* _THE DATA_
------------------------
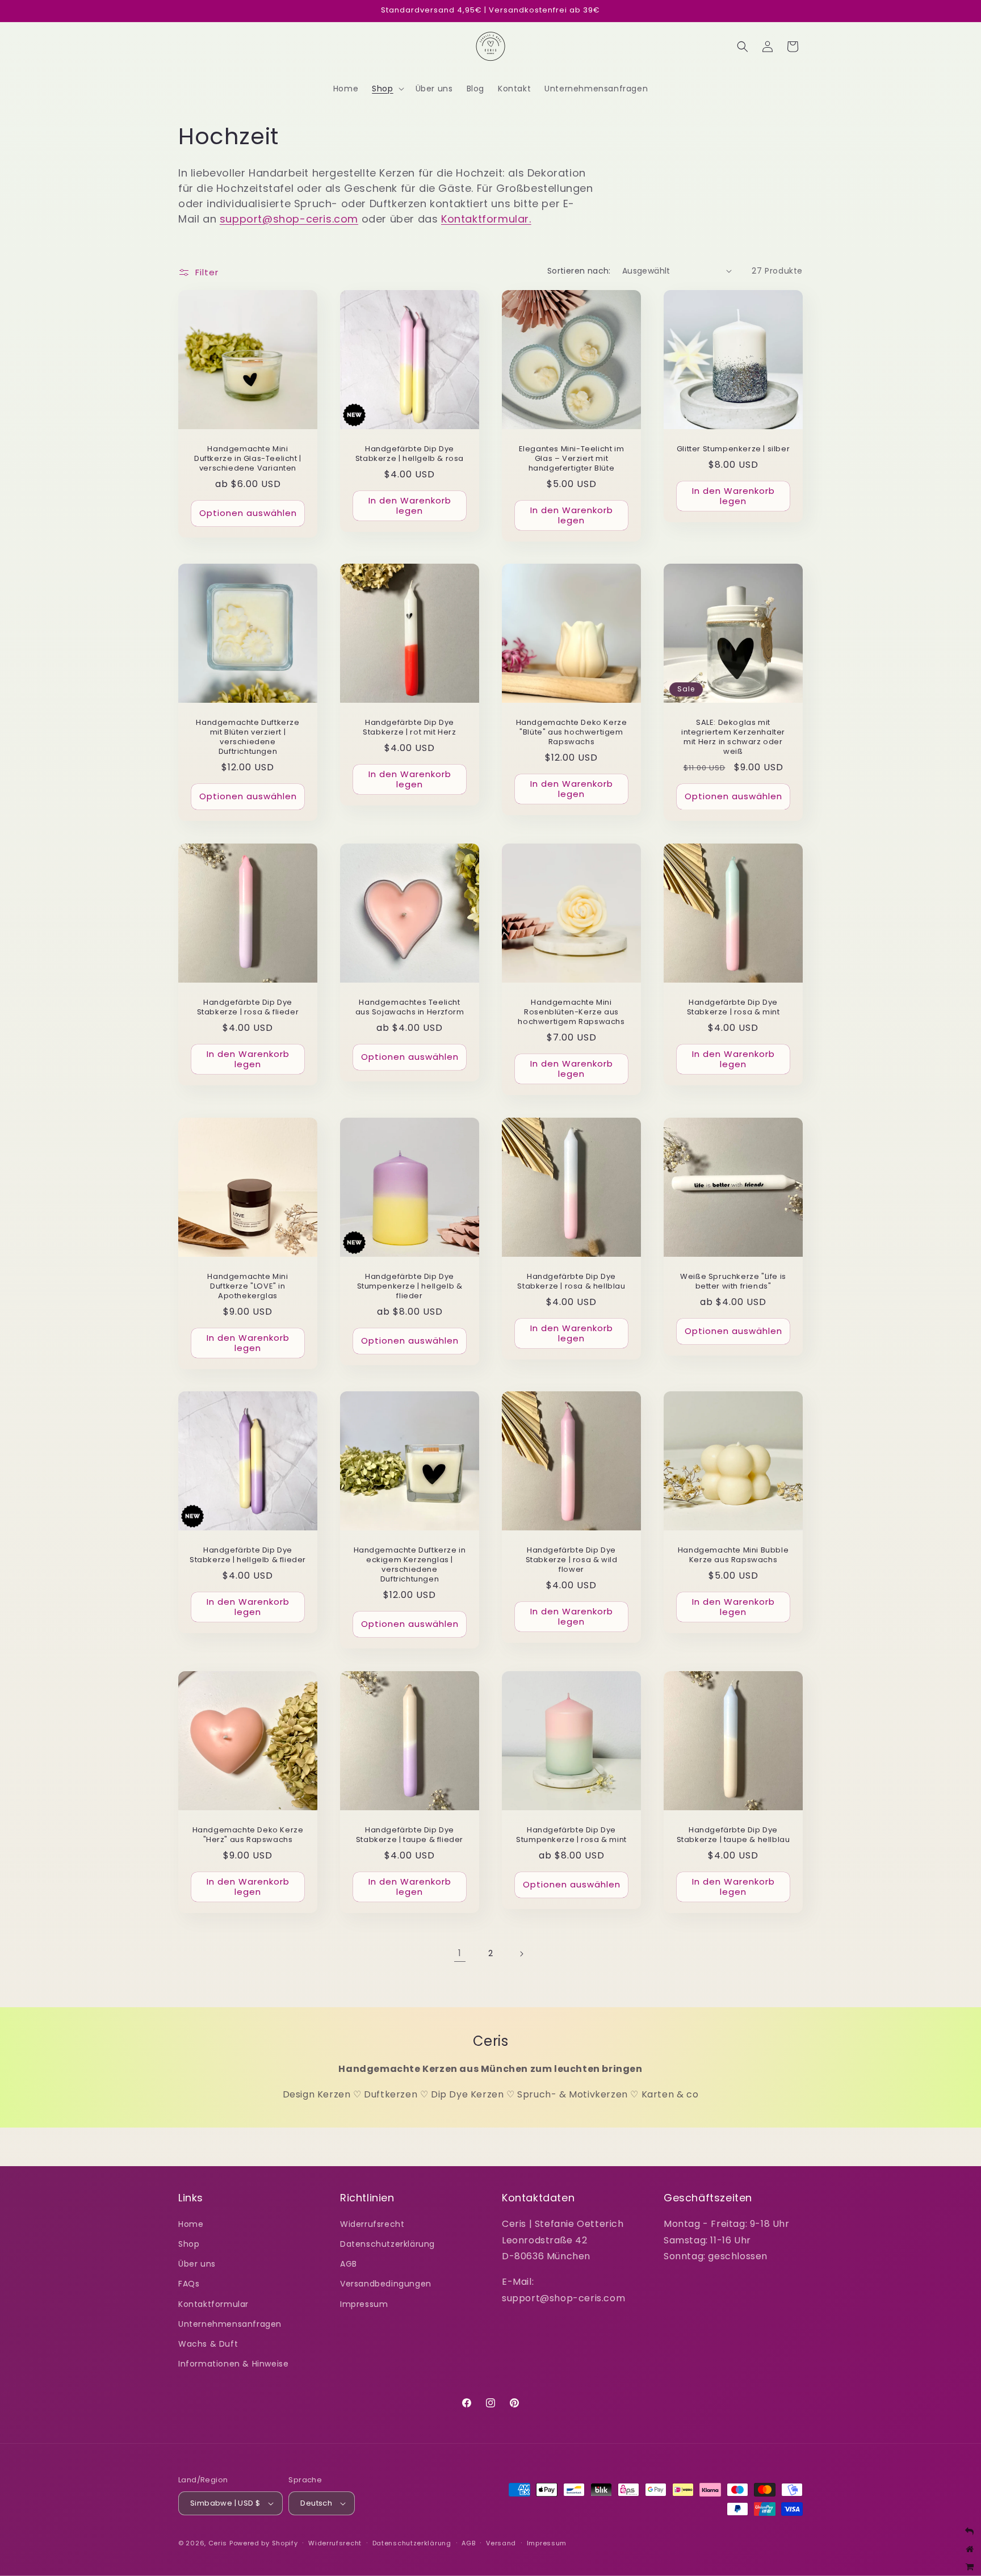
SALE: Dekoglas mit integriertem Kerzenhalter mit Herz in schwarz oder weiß (733, 737)
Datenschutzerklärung (387, 2244)
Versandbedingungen (385, 2283)
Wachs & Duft (208, 2344)
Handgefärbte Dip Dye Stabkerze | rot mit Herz (409, 727)
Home (190, 2224)
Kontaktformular (213, 2304)
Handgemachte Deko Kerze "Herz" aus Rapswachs (248, 1835)
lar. (523, 219)
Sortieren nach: (579, 270)
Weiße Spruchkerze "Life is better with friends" (733, 1281)
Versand (501, 2543)
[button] (386, 88)
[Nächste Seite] (521, 1953)
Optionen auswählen (248, 513)
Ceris (218, 2543)
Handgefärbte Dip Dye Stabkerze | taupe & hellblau (733, 1835)
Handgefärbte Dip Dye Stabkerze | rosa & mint (733, 1007)
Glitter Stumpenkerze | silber (733, 449)
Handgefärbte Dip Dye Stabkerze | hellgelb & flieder (248, 1555)
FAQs (188, 2283)
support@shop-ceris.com (289, 219)
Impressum (364, 2304)
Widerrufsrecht (372, 2224)
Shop (188, 2244)
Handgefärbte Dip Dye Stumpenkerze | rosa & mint (571, 1835)
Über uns (197, 2263)
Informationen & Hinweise (233, 2363)
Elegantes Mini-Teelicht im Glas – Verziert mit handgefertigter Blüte (571, 458)
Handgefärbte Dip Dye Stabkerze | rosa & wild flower (572, 1560)
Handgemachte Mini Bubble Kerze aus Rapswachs (733, 1555)
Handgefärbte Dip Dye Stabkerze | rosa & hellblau (571, 1281)
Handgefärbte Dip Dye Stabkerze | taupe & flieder (409, 1835)
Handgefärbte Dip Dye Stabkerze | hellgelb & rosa (409, 454)
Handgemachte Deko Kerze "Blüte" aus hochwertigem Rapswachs (571, 732)
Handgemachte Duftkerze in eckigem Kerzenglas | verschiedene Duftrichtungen (410, 1565)
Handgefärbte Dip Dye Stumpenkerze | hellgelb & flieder (410, 1286)
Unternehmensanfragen (230, 2324)
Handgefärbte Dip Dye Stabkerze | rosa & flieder (248, 1007)
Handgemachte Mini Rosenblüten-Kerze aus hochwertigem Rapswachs (571, 1012)
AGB (348, 2263)
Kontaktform (475, 219)
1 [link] (460, 1953)
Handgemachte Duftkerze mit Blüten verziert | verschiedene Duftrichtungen (247, 737)
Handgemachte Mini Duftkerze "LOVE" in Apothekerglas (247, 1286)
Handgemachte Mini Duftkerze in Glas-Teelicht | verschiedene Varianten (247, 458)
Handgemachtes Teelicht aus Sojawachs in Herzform (409, 1007)
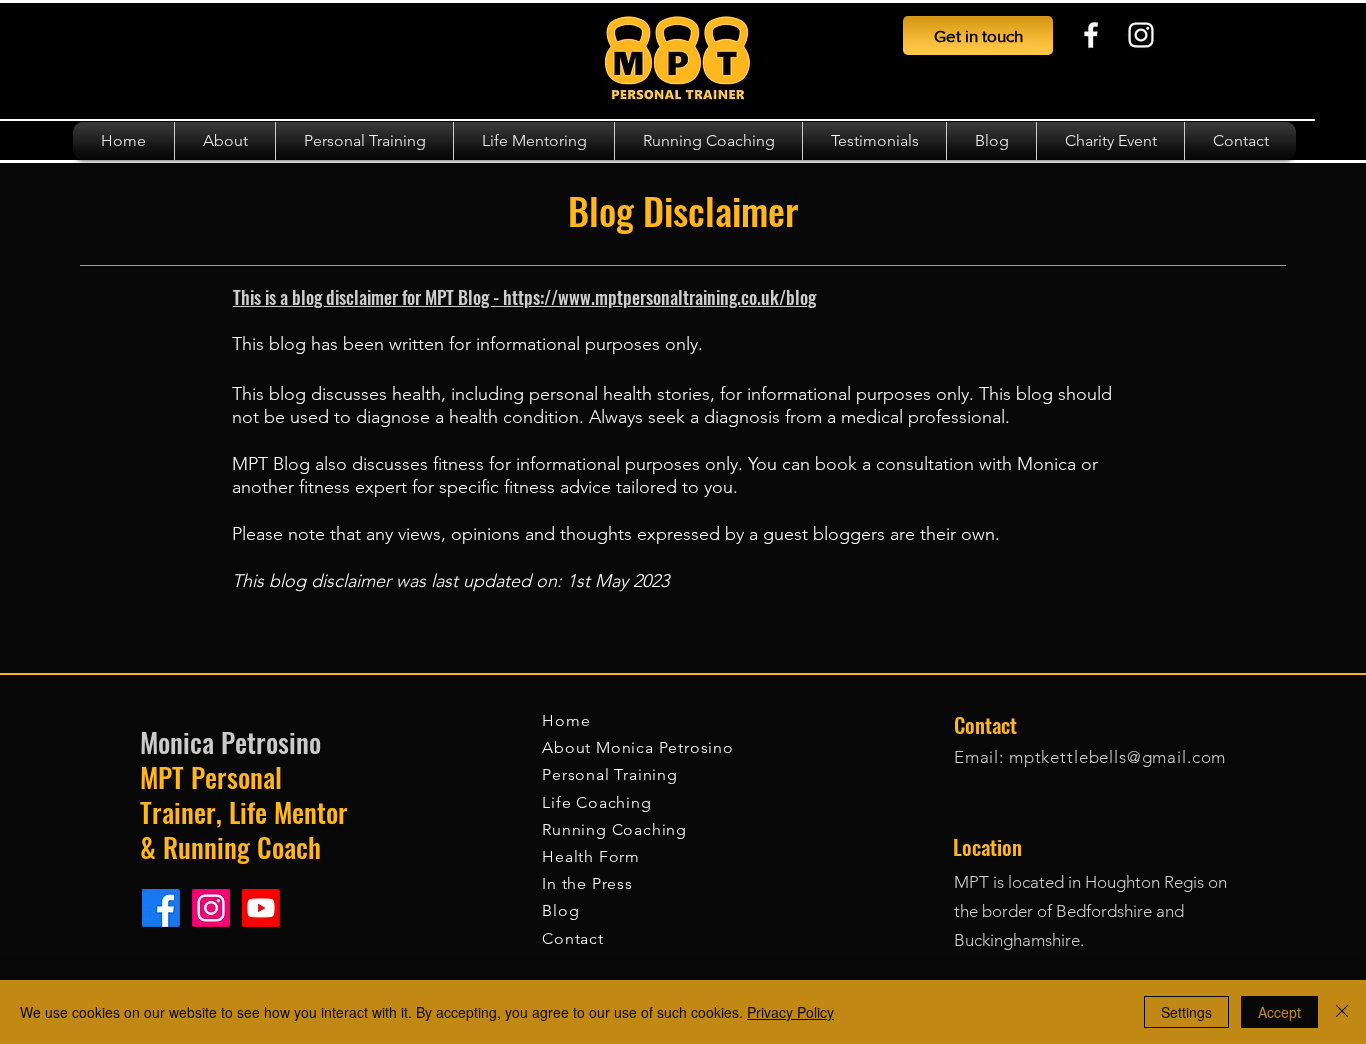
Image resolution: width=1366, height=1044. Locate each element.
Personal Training (610, 774)
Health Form (591, 856)
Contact (573, 938)
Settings (1186, 1012)
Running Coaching (614, 829)
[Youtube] (261, 908)
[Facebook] (1091, 35)
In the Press (587, 883)
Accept (1279, 1012)
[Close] (1342, 1012)
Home (568, 720)
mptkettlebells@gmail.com (1117, 757)
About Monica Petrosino (638, 747)
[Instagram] (1141, 35)
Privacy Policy (790, 1012)
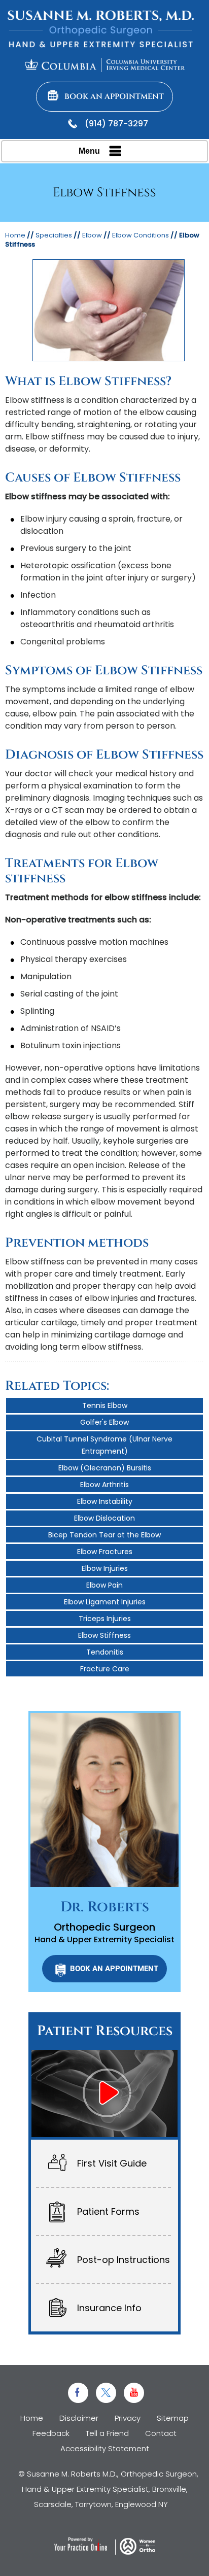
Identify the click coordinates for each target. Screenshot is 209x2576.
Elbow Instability (104, 1501)
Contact (161, 2433)
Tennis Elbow (104, 1405)
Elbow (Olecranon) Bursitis (104, 1468)
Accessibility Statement (104, 2448)
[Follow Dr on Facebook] (78, 2393)
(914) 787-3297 (116, 124)
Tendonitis (104, 1652)
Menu (89, 151)
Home (15, 235)
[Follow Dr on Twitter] (106, 2393)
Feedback (50, 2433)
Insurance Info (109, 2308)
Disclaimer (78, 2418)
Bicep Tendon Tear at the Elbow (104, 1535)
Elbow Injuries (105, 1568)
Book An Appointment (114, 96)
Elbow (92, 235)
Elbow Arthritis (104, 1485)
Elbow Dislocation (104, 1518)
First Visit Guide (112, 2163)
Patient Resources (104, 2031)
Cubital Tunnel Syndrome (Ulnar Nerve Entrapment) (104, 1445)
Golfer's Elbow (104, 1422)
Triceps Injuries (105, 1618)
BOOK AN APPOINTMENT (114, 1968)
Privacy (128, 2418)
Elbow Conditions (140, 235)
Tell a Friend (107, 2433)
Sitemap (173, 2418)
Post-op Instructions (123, 2259)
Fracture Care (104, 1669)
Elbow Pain (104, 1585)
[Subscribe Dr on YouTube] (134, 2393)
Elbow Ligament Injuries (105, 1602)
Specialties (54, 235)
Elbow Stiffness (104, 1635)
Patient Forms (108, 2211)
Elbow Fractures (104, 1552)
------------------------
* _TASK DETAILS_
Would you transcribe the listing above line by line, exactly, leaving every picture out?

* _ANSWER SECTION_
SALE: Dekoglas mit integriertem Kerzenhalter mit Herz in schwarz oder weiß (733, 737)
Datenschutzerklärung (387, 2244)
Versandbedingungen (385, 2283)
Wachs & Duft (208, 2344)
Handgefärbte Dip Dye Stabkerze | rot mit Herz (409, 727)
Home (190, 2224)
Kontaktformular (213, 2304)
Handgemachte Deko Kerze "Herz" aus Rapswachs (248, 1835)
lar. (523, 219)
Sortieren nach: (579, 270)
Weiße Spruchkerze "Life is better with friends" (733, 1281)
Versand (501, 2543)
[button] (386, 88)
[Nächste Seite] (521, 1953)
Optionen auswählen (248, 513)
Ceris (218, 2543)
Handgefärbte Dip Dye Stabkerze | taupe & hellblau (733, 1835)
Handgefärbte Dip Dye Stabkerze | rosa & mint (733, 1007)
Glitter Stumpenkerze | silber (733, 449)
Handgefärbte Dip Dye Stabkerze | hellgelb & flieder (248, 1555)
FAQs (188, 2283)
support@shop-ceris.com (289, 219)
Impressum (364, 2304)
Widerrufsrecht (372, 2224)
Shop (188, 2244)
Handgefärbte Dip Dye Stumpenkerze | rosa & mint (571, 1835)
Über uns (197, 2263)
Informationen & Hinweise (233, 2363)
Elegantes Mini-Teelicht im Glas – Verziert mit handgefertigter Blüte (571, 458)
Handgefärbte Dip Dye Stabkerze | rosa & wild flower (572, 1560)
Handgemachte Mini Bubble Kerze aus Rapswachs (733, 1555)
Handgefärbte Dip Dye Stabkerze | rosa & hellblau (571, 1281)
Handgefärbte Dip Dye Stabkerze | taupe & flieder (409, 1835)
Handgefärbte Dip Dye Stabkerze | hellgelb & rosa (409, 454)
Handgemachte Deko Kerze "Blüte" aus hochwertigem Rapswachs (571, 732)
Handgemachte Duftkerze in eckigem Kerzenglas | verschiedene Duftrichtungen (410, 1565)
Handgefärbte Dip Dye Stumpenkerze | hellgelb & flieder (410, 1286)
Unternehmensanfragen (230, 2324)
Handgefärbte Dip Dye Stabkerze | rosa & flieder (248, 1007)
Handgemachte Mini Rosenblüten-Kerze aus hochwertigem Rapswachs (571, 1012)
AGB (348, 2263)
Kontaktform (475, 219)
1 [link] (460, 1953)
Handgemachte Duftkerze mit Blüten verziert | verschiedene Duftrichtungen (247, 737)
Handgemachte Mini Duftkerze "LOVE" in Apothekerglas (247, 1286)
Handgemachte Mini Duftkerze in Glas-Teelicht | verschiedene Varianten (247, 458)
Handgemachtes Teelicht aus Sojawachs in Herzform (409, 1007)
Image resolution: width=1366, height=1044. Locate each element.
Personal Training (610, 774)
Health Form (591, 856)
Contact (573, 938)
Settings (1186, 1012)
Running Coaching (614, 829)
[Youtube] (261, 908)
[Facebook] (1091, 35)
In the Press (587, 883)
Accept (1279, 1012)
[Close] (1342, 1012)
Home (568, 720)
mptkettlebells@gmail.com (1117, 757)
About Monica Petrosino (638, 747)
[Instagram] (1141, 35)
Privacy Policy (790, 1012)
Identify the click coordinates for each target. Screenshot is 209x2576.
Elbow Instability (104, 1501)
Contact (161, 2433)
Tennis Elbow (104, 1405)
Elbow (Olecranon) Bursitis (104, 1468)
Accessibility Statement (104, 2448)
[Follow Dr on Facebook] (78, 2393)
(914) 787-3297 (116, 124)
Tendonitis (104, 1652)
Menu (89, 151)
Home (15, 235)
[Follow Dr on Twitter] (106, 2393)
Feedback (50, 2433)
Insurance Info (109, 2308)
Disclaimer (78, 2418)
Bicep Tendon Tear at the Elbow (104, 1535)
Elbow Injuries (105, 1568)
Book An Appointment (114, 96)
Elbow (92, 235)
Elbow Arthritis (104, 1485)
Elbow Dislocation (104, 1518)
First Visit Guide (112, 2163)
Patient Resources (104, 2031)
Cubital Tunnel Syndrome (Ulnar Nerve Entrapment) (104, 1445)
Golfer's Elbow (104, 1422)
Triceps Injuries (105, 1618)
BOOK AN APPOINTMENT (114, 1968)
Privacy (128, 2418)
Elbow Conditions (140, 235)
Tell a Friend (107, 2433)
Sitemap (173, 2418)
Post-op Instructions (123, 2259)
Fracture Care (104, 1669)
Elbow Pain (104, 1585)
[Subscribe Dr on YouTube] (134, 2393)
Elbow Ligament Injuries (105, 1602)
Specialties (54, 235)
Elbow Stiffness (104, 1635)
Patient Forms (108, 2211)
Elbow Fractures (104, 1552)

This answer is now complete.